= Erich Valentin =

German musicologist

Erich Valentin (27 November 1906 – 16 March 1993) was a German musicologist.

== Life ==
Born in Strasbourg, Valentin, the son of a postal clerk, studied musicology at the Ludwig-Maximilians-Universität München from 1925 and was awarded a doctorate in 1928 with his dissertation Die Entwicklung der Tokkata im 17. und 18. Jahrhunder. In 1931, he published the first independent Telemann biography on the occasion of the 250th birthday of Georg Philipp Telemann. From 1928 to 1935, he was a teacher at the seminar for music education in Magdeburg and music correspondent for various magazines, then he worked as a critic and music writer in Munich until 1939. In 1935, he proved to be a loyal partisan of the NS-regime, when he wrote in Musikgeschichte als Bildungsfaktor an article titled "Das Bildungsideal des neuen Staates ist wie sein politisches Ziel die Totalität".

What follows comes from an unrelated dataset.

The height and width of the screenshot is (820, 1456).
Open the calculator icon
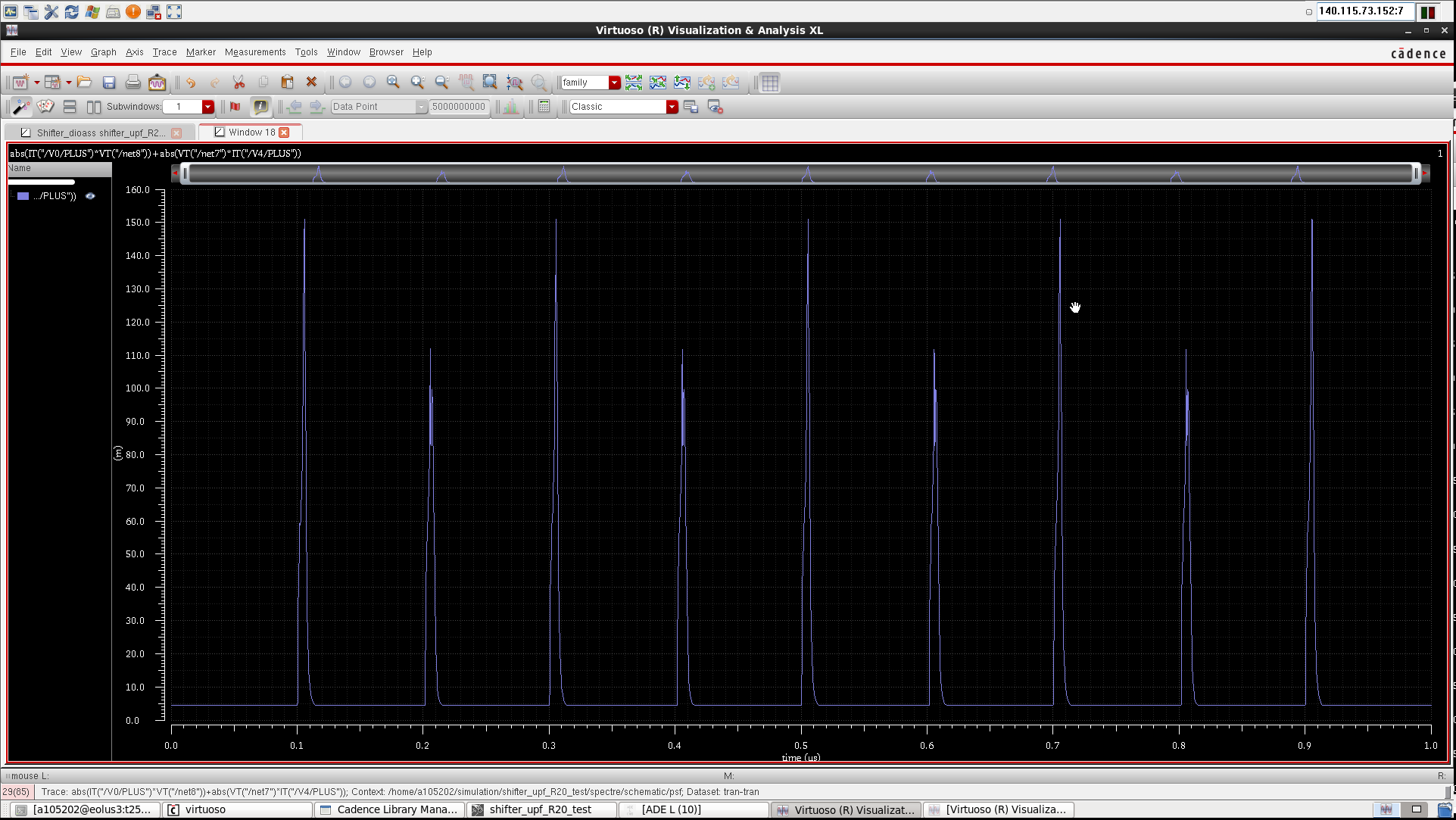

According to the Reichsmusikkammer and his name file, Valentin was a member of the National Socialist German Workers' Party, but his name is missing from the central file of the NSDAP. During the period of National Socialism, Valentin published various music-historical works, such as Richard Wagner in 1937. Sinndeutung von Zeit und Werk and 1939 Hans Pfitzner, a German and in 1940, Ewig klingende Weise – Ein Lesebuch vom Wesen und Werden deutscher Musik.

After the Anschluss, he was appointed teacher at the Mozarteum in Salzburg in 1939, where he became lecturer for musicology and director of the Central Institute for Mozart Research. In addition, he was Secretary General of the International Mozarteum Foundation. In 1944, he was drafted into the Wehrmacht.

After the end of the Second World War, Valentin first lived in Mammendorf near Fürstenfeldbruck. From 1946 to 1947, he was a teacher at the home school Burg Sternberg/Lippe, and from 1949 to 1953 a lecturer at the Hochschule für Musik Detmold. In addition, he was editor-in-chief of the Neue Zeitschrift für Musik since 1949. In 1953, he was appointed as an extraordinary professor for musicology at the Hochschule für Musik und Theater München and in 1955, he was made an extraordinary professor.

In the German Democratic Republic, Valentin's book Ewig klingende Weise. Ein Lesebuch vom Wesen und Werden deutscher Musi (Bosse, Regensburg 1940) was placed on the List of literature to be discarded. Valentin was a founding member of the Gesellschaft für Bayerische Musikgeschichte.

From 1963 until his retirement in 1972, Valentin was director of the Munich Academy of Music. In 1965, he became chairman of the "Musikausschusses des Bayerischen Sängerbundes". Since May 1978, he had been retired and lived in Bad Aibling, where he died in 1993 at the age of 86.

== Awards ==
- 1971: Bavarian Order of Merit
- 1971: Mozart Medal of the Mozart Society of Vienna
- 1987: Bundesverdienstkreuz I. Klasse
- 1992: Georg-Philipp-Telemann-Preis der Landeshauptstadt Magdeburg

== Publications ==
- Handbuch der Musikinstrumentenkunde. Gustav Bosse, Regensburg 1954.